«Qatargate»: le suspect clé Pier Antonio Panzeri s’engage à collaborer avec la justice

L'avocat de Pier Antonio Panzeri, Laurent Kennes, au palais de justice de Bruxelles le 17 janvier 2022. AP - Olivier Matthys

L’ex-eurodéputé italien Pier Antonio Panzeri a signé ce mardi un accord avec le parquet fédéral belge prévoyant qu’il collaborera désormais dans l’enquête sur les soupçons de corruption au Parlement européen, en échange d’une peine de prison ferme « limitée ».

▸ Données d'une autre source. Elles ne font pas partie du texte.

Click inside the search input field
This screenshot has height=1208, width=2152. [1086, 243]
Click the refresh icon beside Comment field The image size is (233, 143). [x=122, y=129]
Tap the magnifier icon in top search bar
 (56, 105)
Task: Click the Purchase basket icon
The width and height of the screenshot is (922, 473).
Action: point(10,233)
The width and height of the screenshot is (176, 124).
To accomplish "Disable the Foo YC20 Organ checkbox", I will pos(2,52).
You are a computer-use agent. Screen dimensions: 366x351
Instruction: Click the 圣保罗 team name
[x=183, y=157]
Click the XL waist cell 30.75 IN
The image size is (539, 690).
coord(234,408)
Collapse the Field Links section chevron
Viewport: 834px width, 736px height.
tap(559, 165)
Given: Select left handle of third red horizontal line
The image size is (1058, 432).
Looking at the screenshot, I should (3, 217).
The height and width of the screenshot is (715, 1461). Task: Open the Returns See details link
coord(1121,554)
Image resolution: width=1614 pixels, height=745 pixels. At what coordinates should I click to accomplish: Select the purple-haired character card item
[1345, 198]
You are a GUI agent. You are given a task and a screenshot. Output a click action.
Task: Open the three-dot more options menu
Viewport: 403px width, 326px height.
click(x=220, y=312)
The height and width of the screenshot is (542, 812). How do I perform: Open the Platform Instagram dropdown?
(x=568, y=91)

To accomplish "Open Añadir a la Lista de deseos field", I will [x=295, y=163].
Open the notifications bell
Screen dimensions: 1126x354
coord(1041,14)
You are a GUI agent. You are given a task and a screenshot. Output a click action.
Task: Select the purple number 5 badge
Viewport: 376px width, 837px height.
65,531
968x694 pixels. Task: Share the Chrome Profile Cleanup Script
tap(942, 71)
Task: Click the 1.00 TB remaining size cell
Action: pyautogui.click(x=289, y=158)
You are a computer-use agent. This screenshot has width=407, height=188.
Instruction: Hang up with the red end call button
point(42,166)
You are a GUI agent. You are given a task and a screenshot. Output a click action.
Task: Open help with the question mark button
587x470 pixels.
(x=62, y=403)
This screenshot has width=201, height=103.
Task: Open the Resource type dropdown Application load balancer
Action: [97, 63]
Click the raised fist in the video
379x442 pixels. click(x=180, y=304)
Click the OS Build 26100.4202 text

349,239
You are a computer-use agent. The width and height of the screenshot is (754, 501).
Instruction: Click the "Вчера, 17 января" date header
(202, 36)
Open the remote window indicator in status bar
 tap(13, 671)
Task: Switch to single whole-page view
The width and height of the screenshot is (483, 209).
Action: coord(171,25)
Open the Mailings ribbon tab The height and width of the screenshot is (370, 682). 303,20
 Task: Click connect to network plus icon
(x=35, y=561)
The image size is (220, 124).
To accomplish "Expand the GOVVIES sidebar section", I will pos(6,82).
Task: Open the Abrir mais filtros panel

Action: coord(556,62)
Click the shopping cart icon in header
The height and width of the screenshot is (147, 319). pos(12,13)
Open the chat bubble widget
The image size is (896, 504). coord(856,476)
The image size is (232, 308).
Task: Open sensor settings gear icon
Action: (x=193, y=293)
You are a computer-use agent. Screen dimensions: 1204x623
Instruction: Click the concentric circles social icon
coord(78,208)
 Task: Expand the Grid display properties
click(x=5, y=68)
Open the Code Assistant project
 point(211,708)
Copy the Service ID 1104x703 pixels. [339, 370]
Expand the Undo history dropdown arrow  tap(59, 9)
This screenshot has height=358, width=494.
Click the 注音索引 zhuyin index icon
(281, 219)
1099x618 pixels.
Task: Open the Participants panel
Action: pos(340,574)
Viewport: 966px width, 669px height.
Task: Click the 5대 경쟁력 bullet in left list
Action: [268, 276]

« À travers ce mémorandum », précise le parquet dans un communiqué, Pier Antonio Panzeri « s’engage à informer les enquêteurs et la justice, notamment sur le modus operandi (de la fraude présumée), les arrangements financiers avec des états tiers, les constructions financières mises en place, et les bénéficiaires des structures mises en place et avantages proposés ». Ses déclarations devront être « substantielles, révélatrices, sincères et complètes » sur sa participation aux faits reprochés et celle de tiers, ajoute le texte.

En outre, Pier Antonio Panzeri, qui est actuellement écroué, devra aussi renseigner les enquêteurs sur « l’implication des personnes connues ou non encore connues dans le dossier, en ce compris l’identité des personnes qu’il admet avoir corrompues ».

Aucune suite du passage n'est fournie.